Она, конечно, феминистка. Феминизм всегда упускает из виду, что проблемы происходят не от взаимоотношений между мужчинами и женщинами, а от взаимоотношений между мужчинами, женщинами и детьми. Обычная женщина, вроде меня, в общем и целом проводит за свою жизнь гораздо больше времени с детьми, чем с мужчинами. Большая, непреодолимая, на всю жизнь любовь, страсть – она, конечно, бывает. Но необязательно к мужчине. Чаще – к ребенку. И притом довольно часто совершенно безответная.

Книгу, которая принесла ей когда-то международную славу, она обсуждать не желает.

– Лучше почитайте мою книгу о еврейском вопросе.

Она, представьте себе, еврейка.

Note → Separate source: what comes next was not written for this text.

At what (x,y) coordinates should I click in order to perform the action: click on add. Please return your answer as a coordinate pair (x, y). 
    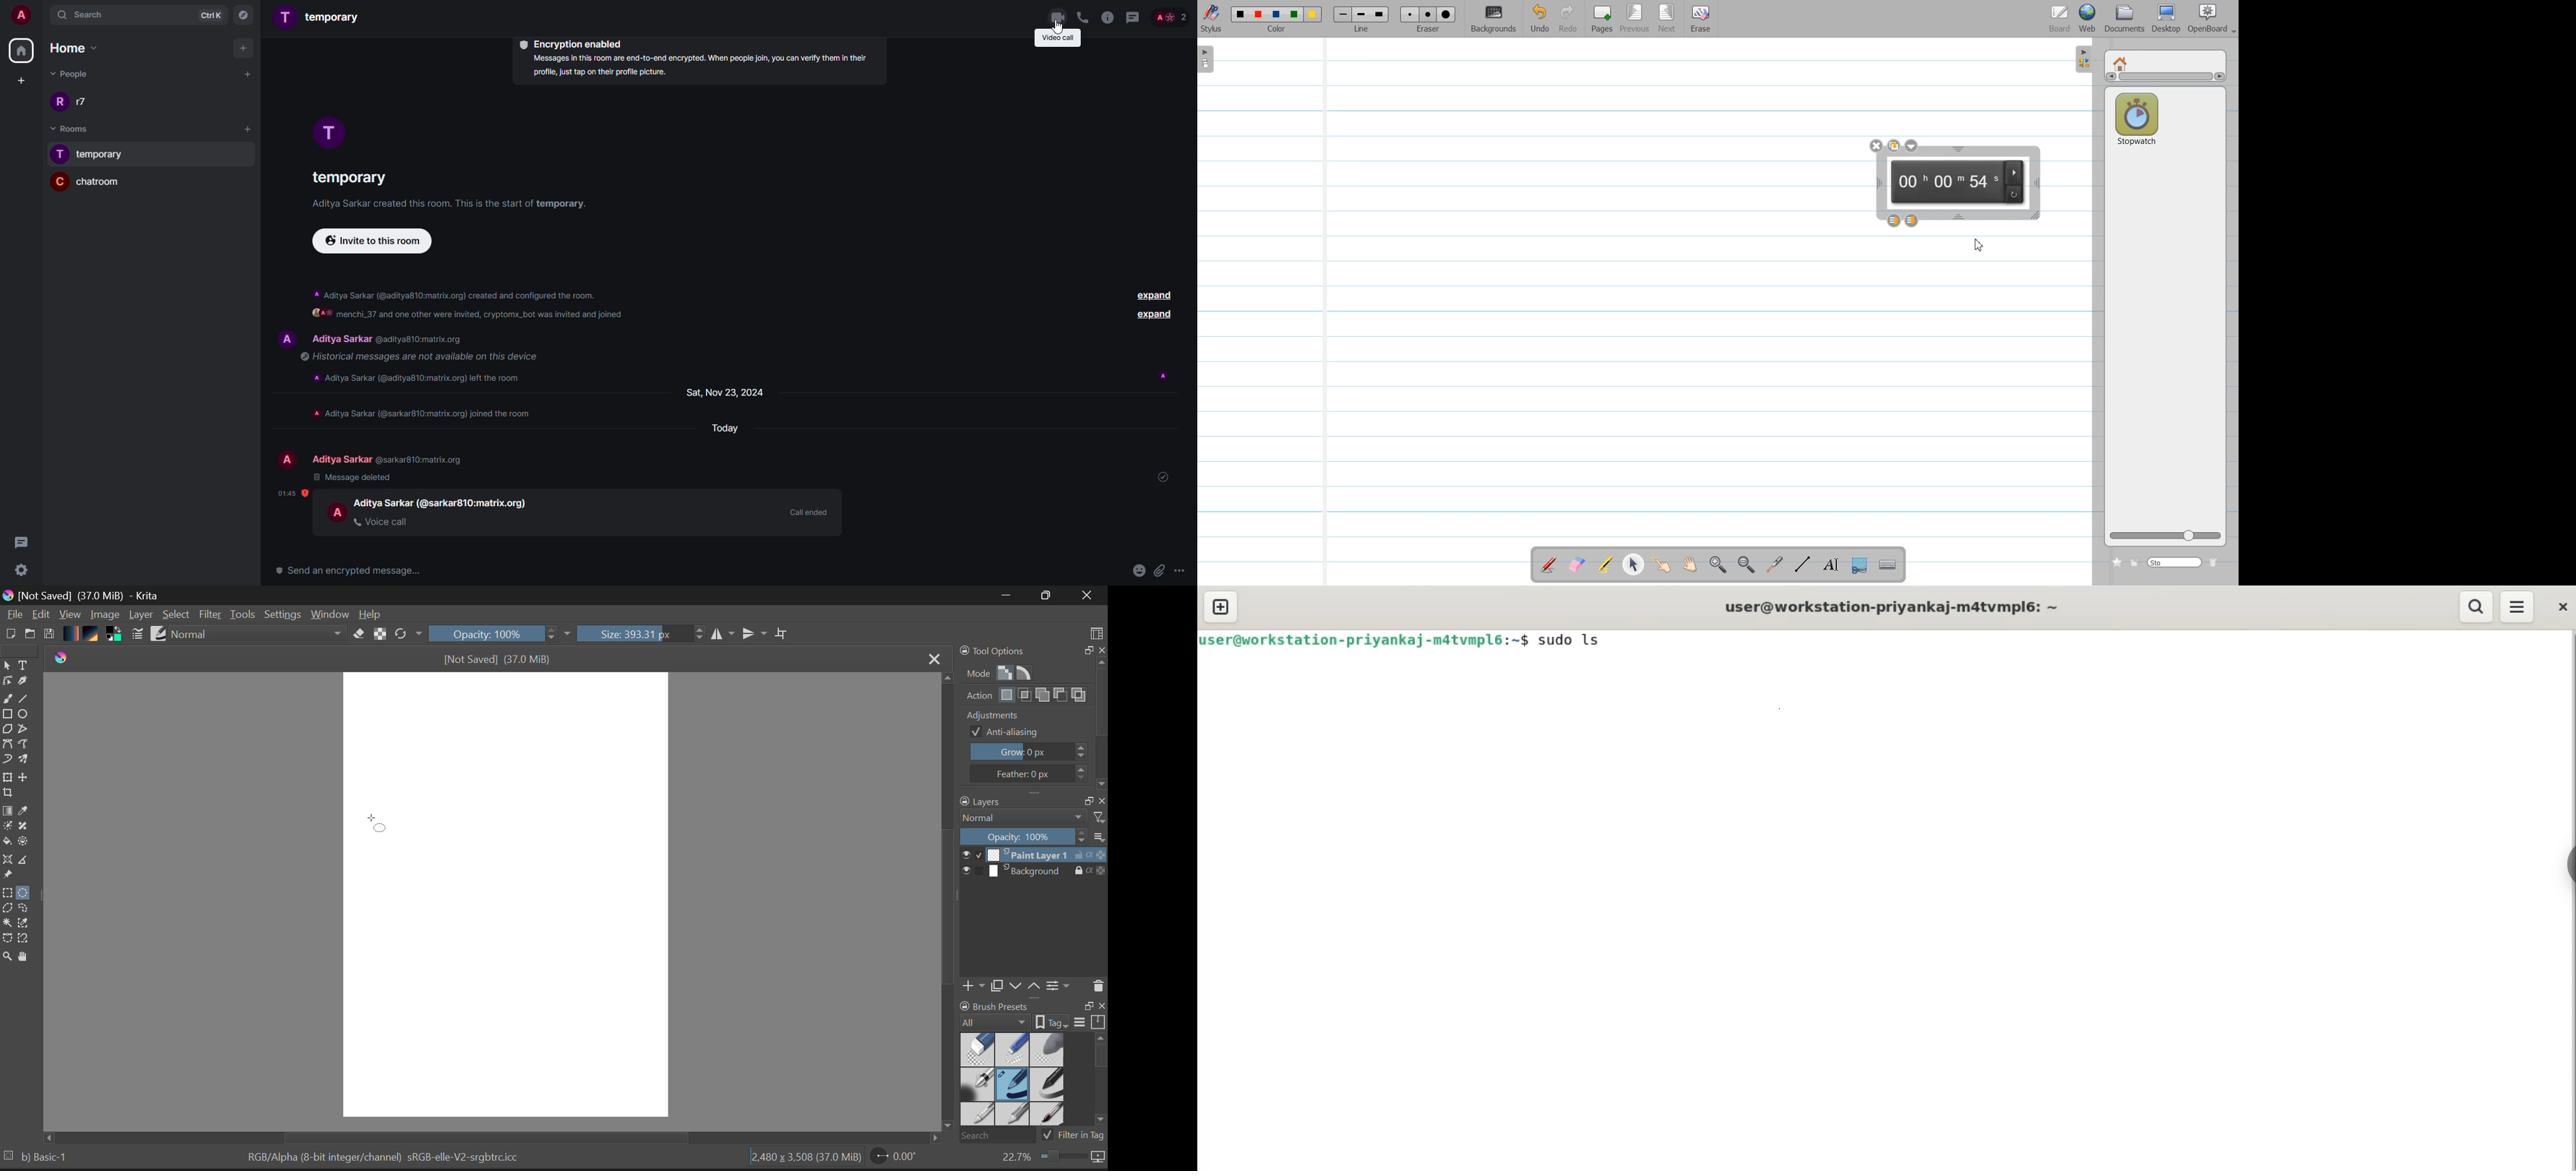
    Looking at the image, I should click on (245, 74).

Где только наш пострел не поспел!

Этот еврейский вопрос у нее все время стоит, как в прошлом – многочисленные члены ее многочисленных любовников. Впрочем, среди любовников были и лишенные членов: пять лет она сожительствовала с подругой. Что еще удивительнее – в какой-то момент ей так вся эта активность надоела, что она жила несколько лет в воздержании! Могу ли я этому поверить? Могу.

Потом у нее был инфаркт – видимо, от воздержания, – но она нашла свое счастье в законном браке. Она впервые в жизни вышла замуж! Могу ли я этому поверить? Могу: хотя кошек у нее в доме полно, но есть и муж, очень тихий.

Вот что интересно: женщины, если им скажут про кого, что, мол, бабник, – будут осуждать и не доверять. Мужчины же наоборот. Если женщина общедоступна, они к ней немедленно чувствуют не только физический интерес, но и искреннюю душевную симпатию. Почему-то им кажется, что из всех видов торговли именно этот – признак золотого сердца.

Она рассказывает, как они дружной семьей ходят вместе плавать в бассейн для нудистов. Могу ли я себе это представить? Могу, но не хочу. Я только что смотрела выставку Рубенса, но тут и Рубенс бы содрогнулся.

Нет, спасибо, не хочу я читать ее книгу о еврейском вопросе. Ни о судьбах еврейства, ни об экологии не хочу читать, ни о мире во всем мире. Я устала. Я уже в молодости про умное начиталась, предала сексуальную революцию, просидела на обочине.

Не достроил и устал, и уселся у моста… По мосту идут овечки…

Пансион декорирован тематически: такой бордельный диснейлэнд. Подушки на моей кровати из красного шелка, в виде сердец и сердечек. Почему-то напоминают скорее об ее инфаркте.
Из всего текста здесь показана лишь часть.